- **PROBLEM STATEMENT**: Repeat the records word for word.
• • •
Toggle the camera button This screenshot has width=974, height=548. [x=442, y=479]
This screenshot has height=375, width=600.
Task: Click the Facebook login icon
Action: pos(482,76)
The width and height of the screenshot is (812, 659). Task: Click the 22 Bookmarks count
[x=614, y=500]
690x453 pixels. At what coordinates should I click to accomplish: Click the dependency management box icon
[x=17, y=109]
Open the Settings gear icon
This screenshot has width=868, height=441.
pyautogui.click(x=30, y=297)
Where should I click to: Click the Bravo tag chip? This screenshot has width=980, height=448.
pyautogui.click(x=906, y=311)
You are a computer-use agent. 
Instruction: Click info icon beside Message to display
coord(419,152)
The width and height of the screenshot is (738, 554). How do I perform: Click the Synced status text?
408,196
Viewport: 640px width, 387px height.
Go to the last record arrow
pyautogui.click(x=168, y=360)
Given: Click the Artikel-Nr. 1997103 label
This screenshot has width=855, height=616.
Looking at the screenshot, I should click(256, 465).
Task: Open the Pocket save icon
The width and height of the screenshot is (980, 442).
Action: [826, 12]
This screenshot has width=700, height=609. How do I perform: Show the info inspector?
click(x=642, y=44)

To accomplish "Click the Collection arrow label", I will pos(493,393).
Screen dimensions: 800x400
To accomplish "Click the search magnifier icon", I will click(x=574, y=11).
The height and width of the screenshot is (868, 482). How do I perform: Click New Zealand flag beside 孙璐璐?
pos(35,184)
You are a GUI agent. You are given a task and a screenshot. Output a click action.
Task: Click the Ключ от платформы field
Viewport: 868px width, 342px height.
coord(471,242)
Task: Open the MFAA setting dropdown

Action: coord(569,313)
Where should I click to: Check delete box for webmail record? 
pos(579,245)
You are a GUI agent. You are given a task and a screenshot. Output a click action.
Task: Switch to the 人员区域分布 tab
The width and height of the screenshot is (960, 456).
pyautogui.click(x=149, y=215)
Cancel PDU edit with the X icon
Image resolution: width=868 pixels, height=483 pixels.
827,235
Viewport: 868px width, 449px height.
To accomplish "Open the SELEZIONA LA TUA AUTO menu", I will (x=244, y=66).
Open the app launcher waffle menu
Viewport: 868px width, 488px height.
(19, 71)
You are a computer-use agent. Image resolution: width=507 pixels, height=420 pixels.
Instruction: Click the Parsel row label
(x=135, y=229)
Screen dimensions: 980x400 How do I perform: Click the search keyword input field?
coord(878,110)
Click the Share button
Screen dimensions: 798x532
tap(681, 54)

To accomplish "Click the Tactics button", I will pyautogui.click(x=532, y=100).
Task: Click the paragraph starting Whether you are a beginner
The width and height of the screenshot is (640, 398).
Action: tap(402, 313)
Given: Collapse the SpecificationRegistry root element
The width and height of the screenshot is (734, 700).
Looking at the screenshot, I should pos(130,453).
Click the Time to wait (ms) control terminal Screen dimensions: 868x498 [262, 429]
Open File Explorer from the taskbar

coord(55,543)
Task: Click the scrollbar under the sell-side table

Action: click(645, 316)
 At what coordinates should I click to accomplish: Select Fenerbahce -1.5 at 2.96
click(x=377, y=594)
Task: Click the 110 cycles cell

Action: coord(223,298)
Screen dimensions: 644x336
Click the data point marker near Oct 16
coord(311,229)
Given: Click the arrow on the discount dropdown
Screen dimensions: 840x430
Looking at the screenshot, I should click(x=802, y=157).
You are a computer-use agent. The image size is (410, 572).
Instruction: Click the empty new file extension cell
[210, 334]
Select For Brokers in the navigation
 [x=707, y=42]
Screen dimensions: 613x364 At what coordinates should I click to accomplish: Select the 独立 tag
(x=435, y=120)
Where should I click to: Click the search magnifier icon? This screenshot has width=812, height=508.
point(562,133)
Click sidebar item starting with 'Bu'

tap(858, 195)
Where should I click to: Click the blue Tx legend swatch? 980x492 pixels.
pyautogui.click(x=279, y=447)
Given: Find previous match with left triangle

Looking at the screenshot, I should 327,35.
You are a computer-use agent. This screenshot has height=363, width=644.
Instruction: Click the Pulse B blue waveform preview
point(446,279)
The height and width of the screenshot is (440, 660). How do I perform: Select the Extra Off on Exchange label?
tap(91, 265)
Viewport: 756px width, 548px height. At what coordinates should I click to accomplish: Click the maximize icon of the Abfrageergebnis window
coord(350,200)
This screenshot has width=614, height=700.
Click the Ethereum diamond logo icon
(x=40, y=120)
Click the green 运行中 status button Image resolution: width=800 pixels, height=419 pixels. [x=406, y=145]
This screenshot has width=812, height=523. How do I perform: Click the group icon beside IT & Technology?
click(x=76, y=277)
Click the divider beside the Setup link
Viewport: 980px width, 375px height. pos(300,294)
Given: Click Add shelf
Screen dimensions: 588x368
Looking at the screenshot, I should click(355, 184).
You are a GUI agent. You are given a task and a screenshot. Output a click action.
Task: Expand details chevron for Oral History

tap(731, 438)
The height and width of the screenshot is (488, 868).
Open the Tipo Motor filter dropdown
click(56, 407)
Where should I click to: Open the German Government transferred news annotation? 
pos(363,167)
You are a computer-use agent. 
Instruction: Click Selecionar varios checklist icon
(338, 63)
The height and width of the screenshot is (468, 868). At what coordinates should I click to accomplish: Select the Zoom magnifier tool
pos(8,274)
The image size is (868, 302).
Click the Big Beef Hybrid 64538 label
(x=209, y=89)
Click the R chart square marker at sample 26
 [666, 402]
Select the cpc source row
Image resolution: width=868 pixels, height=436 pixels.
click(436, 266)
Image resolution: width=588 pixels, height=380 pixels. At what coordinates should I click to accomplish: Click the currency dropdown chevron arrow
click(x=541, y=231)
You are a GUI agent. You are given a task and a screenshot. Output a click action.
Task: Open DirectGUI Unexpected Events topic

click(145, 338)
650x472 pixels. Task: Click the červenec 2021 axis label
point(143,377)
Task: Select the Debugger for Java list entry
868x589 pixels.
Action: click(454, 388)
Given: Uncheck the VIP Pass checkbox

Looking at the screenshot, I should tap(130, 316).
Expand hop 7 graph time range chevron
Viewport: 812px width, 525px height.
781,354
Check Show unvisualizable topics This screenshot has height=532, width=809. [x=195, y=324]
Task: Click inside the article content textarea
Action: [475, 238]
• • •
- **EXPECTED ANSWER**:
Toggle the camera button This screenshot has width=974, height=548. [x=442, y=479]
This screenshot has height=375, width=600.
Task: Click the Facebook login icon
Action: pos(482,76)
The width and height of the screenshot is (812, 659). Task: Click the 22 Bookmarks count
[x=614, y=500]
690x453 pixels. At what coordinates should I click to accomplish: Click the dependency management box icon
[x=17, y=109]
Open the Settings gear icon
This screenshot has width=868, height=441.
pyautogui.click(x=30, y=297)
Where should I click to: Click the Bravo tag chip? This screenshot has width=980, height=448.
pyautogui.click(x=906, y=311)
You are a computer-use agent. 
Instruction: Click info icon beside Message to display
coord(419,152)
The width and height of the screenshot is (738, 554). How do I perform: Click the Synced status text?
408,196
Viewport: 640px width, 387px height.
Go to the last record arrow
pyautogui.click(x=168, y=360)
Given: Click the Artikel-Nr. 1997103 label
This screenshot has width=855, height=616.
Looking at the screenshot, I should click(256, 465).
Task: Open the Pocket save icon
The width and height of the screenshot is (980, 442).
Action: [826, 12]
This screenshot has width=700, height=609. How do I perform: Show the info inspector?
click(x=642, y=44)

To accomplish "Click the Collection arrow label", I will pos(493,393).
Screen dimensions: 800x400
To accomplish "Click the search magnifier icon", I will click(x=574, y=11).
The height and width of the screenshot is (868, 482). How do I perform: Click New Zealand flag beside 孙璐璐?
pos(35,184)
You are a GUI agent. You are given a task and a screenshot. Output a click action.
Task: Click the Ключ от платформы field
Viewport: 868px width, 342px height.
coord(471,242)
Task: Open the MFAA setting dropdown

Action: coord(569,313)
Where should I click to: Check delete box for webmail record? 
pos(579,245)
You are a GUI agent. You are given a task and a screenshot. Output a click action.
Task: Switch to the 人员区域分布 tab
The width and height of the screenshot is (960, 456).
pyautogui.click(x=149, y=215)
Cancel PDU edit with the X icon
Image resolution: width=868 pixels, height=483 pixels.
827,235
Viewport: 868px width, 449px height.
To accomplish "Open the SELEZIONA LA TUA AUTO menu", I will (x=244, y=66).
Open the app launcher waffle menu
Viewport: 868px width, 488px height.
(19, 71)
You are a computer-use agent. Image resolution: width=507 pixels, height=420 pixels.
Instruction: Click the Parsel row label
(x=135, y=229)
Screen dimensions: 980x400 How do I perform: Click the search keyword input field?
coord(878,110)
Click the Share button
Screen dimensions: 798x532
tap(681, 54)

To accomplish "Click the Tactics button", I will pyautogui.click(x=532, y=100).
Task: Click the paragraph starting Whether you are a beginner
The width and height of the screenshot is (640, 398).
Action: tap(402, 313)
Given: Collapse the SpecificationRegistry root element
The width and height of the screenshot is (734, 700).
Looking at the screenshot, I should pos(130,453).
Click the Time to wait (ms) control terminal Screen dimensions: 868x498 [262, 429]
Open File Explorer from the taskbar

coord(55,543)
Task: Click the scrollbar under the sell-side table

Action: click(645, 316)
 At what coordinates should I click to accomplish: Select Fenerbahce -1.5 at 2.96
click(x=377, y=594)
Task: Click the 110 cycles cell

Action: coord(223,298)
Screen dimensions: 644x336
Click the data point marker near Oct 16
coord(311,229)
Given: Click the arrow on the discount dropdown
Screen dimensions: 840x430
Looking at the screenshot, I should click(x=802, y=157).
You are a computer-use agent. The image size is (410, 572).
Instruction: Click the empty new file extension cell
[210, 334]
Select For Brokers in the navigation
 [x=707, y=42]
Screen dimensions: 613x364 At what coordinates should I click to accomplish: Select the 独立 tag
(x=435, y=120)
Where should I click to: Click the search magnifier icon? This screenshot has width=812, height=508.
point(562,133)
Click sidebar item starting with 'Bu'

tap(858, 195)
Where should I click to: Click the blue Tx legend swatch? 980x492 pixels.
pyautogui.click(x=279, y=447)
Given: Find previous match with left triangle

Looking at the screenshot, I should 327,35.
You are a computer-use agent. This screenshot has height=363, width=644.
Instruction: Click the Pulse B blue waveform preview
point(446,279)
The height and width of the screenshot is (440, 660). How do I perform: Select the Extra Off on Exchange label?
tap(91, 265)
Viewport: 756px width, 548px height. At what coordinates should I click to accomplish: Click the maximize icon of the Abfrageergebnis window
coord(350,200)
This screenshot has width=614, height=700.
Click the Ethereum diamond logo icon
(x=40, y=120)
Click the green 运行中 status button Image resolution: width=800 pixels, height=419 pixels. [x=406, y=145]
This screenshot has width=812, height=523. How do I perform: Click the group icon beside IT & Technology?
click(x=76, y=277)
Click the divider beside the Setup link
Viewport: 980px width, 375px height. pos(300,294)
Given: Click Add shelf
Screen dimensions: 588x368
Looking at the screenshot, I should click(355, 184).
You are a GUI agent. You are given a task and a screenshot. Output a click action.
Task: Expand details chevron for Oral History

tap(731, 438)
The height and width of the screenshot is (488, 868).
Open the Tipo Motor filter dropdown
click(56, 407)
Where should I click to: Open the German Government transferred news annotation? 
pos(363,167)
You are a computer-use agent. 
Instruction: Click Selecionar varios checklist icon
(338, 63)
The height and width of the screenshot is (468, 868). At what coordinates should I click to accomplish: Select the Zoom magnifier tool
pos(8,274)
The image size is (868, 302).
Click the Big Beef Hybrid 64538 label
(x=209, y=89)
Click the R chart square marker at sample 26
 [666, 402]
Select the cpc source row
Image resolution: width=868 pixels, height=436 pixels.
click(436, 266)
Image resolution: width=588 pixels, height=380 pixels. At what coordinates should I click to accomplish: Click the currency dropdown chevron arrow
click(x=541, y=231)
You are a GUI agent. You are given a task and a screenshot. Output a click action.
Task: Open DirectGUI Unexpected Events topic

click(145, 338)
650x472 pixels. Task: Click the červenec 2021 axis label
point(143,377)
Task: Select the Debugger for Java list entry
868x589 pixels.
Action: click(454, 388)
Given: Uncheck the VIP Pass checkbox

Looking at the screenshot, I should tap(130, 316).
Expand hop 7 graph time range chevron
Viewport: 812px width, 525px height.
781,354
Check Show unvisualizable topics This screenshot has height=532, width=809. [x=195, y=324]
Task: Click inside the article content textarea
Action: [475, 238]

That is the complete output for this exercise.